◆ Goal of the exercise
An exact copy of all the records is the expected answer.

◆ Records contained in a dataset
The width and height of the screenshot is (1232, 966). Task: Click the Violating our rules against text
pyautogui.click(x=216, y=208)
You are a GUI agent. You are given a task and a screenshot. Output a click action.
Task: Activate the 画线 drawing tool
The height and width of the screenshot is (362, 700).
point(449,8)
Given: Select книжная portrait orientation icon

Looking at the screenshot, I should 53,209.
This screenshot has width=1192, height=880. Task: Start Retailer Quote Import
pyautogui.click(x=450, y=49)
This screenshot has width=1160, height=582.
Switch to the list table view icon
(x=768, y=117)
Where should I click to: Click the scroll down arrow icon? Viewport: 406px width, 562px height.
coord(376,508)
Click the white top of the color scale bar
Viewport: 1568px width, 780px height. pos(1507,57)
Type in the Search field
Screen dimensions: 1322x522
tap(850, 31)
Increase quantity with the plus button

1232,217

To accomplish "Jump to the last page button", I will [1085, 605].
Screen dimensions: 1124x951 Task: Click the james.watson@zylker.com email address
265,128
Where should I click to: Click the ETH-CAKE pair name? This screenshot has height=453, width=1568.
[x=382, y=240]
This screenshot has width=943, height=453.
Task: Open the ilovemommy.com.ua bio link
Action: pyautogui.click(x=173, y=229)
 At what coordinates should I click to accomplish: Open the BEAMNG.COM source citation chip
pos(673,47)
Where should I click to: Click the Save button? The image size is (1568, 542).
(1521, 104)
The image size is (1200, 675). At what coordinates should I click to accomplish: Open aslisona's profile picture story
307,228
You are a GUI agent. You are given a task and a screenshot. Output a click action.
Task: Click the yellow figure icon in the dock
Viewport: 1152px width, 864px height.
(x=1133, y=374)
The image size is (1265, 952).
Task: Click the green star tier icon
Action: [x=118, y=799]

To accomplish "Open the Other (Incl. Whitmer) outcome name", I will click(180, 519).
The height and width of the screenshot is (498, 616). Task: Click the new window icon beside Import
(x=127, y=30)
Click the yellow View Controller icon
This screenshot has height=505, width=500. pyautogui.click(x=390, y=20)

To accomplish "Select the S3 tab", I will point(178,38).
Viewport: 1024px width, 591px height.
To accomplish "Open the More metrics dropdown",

◆ Your response
The width and height of the screenshot is (1232, 966). Task: Click the Violating our rules against text
pyautogui.click(x=216, y=208)
You are a GUI agent. You are given a task and a screenshot. Output a click action.
Task: Activate the 画线 drawing tool
The height and width of the screenshot is (362, 700).
point(449,8)
Given: Select книжная portrait orientation icon

Looking at the screenshot, I should 53,209.
This screenshot has width=1192, height=880. Task: Start Retailer Quote Import
pyautogui.click(x=450, y=49)
This screenshot has width=1160, height=582.
Switch to the list table view icon
(x=768, y=117)
Where should I click to: Click the scroll down arrow icon? Viewport: 406px width, 562px height.
coord(376,508)
Click the white top of the color scale bar
Viewport: 1568px width, 780px height. pos(1507,57)
Type in the Search field
Screen dimensions: 1322x522
tap(850, 31)
Increase quantity with the plus button

1232,217

To accomplish "Jump to the last page button", I will [1085, 605].
Screen dimensions: 1124x951 Task: Click the james.watson@zylker.com email address
265,128
Where should I click to: Click the ETH-CAKE pair name? This screenshot has height=453, width=1568.
[x=382, y=240]
This screenshot has width=943, height=453.
Task: Open the ilovemommy.com.ua bio link
Action: pyautogui.click(x=173, y=229)
 At what coordinates should I click to accomplish: Open the BEAMNG.COM source citation chip
pos(673,47)
Where should I click to: Click the Save button? The image size is (1568, 542).
(1521, 104)
The image size is (1200, 675). At what coordinates should I click to accomplish: Open aslisona's profile picture story
307,228
You are a GUI agent. You are given a task and a screenshot. Output a click action.
Task: Click the yellow figure icon in the dock
Viewport: 1152px width, 864px height.
(x=1133, y=374)
The image size is (1265, 952).
Task: Click the green star tier icon
Action: [x=118, y=799]

To accomplish "Open the Other (Incl. Whitmer) outcome name", I will click(180, 519).
The height and width of the screenshot is (498, 616). Task: Click the new window icon beside Import
(x=127, y=30)
Click the yellow View Controller icon
This screenshot has height=505, width=500. pyautogui.click(x=390, y=20)

To accomplish "Select the S3 tab", I will point(178,38).
Viewport: 1024px width, 591px height.
To accomplish "Open the More metrics dropdown",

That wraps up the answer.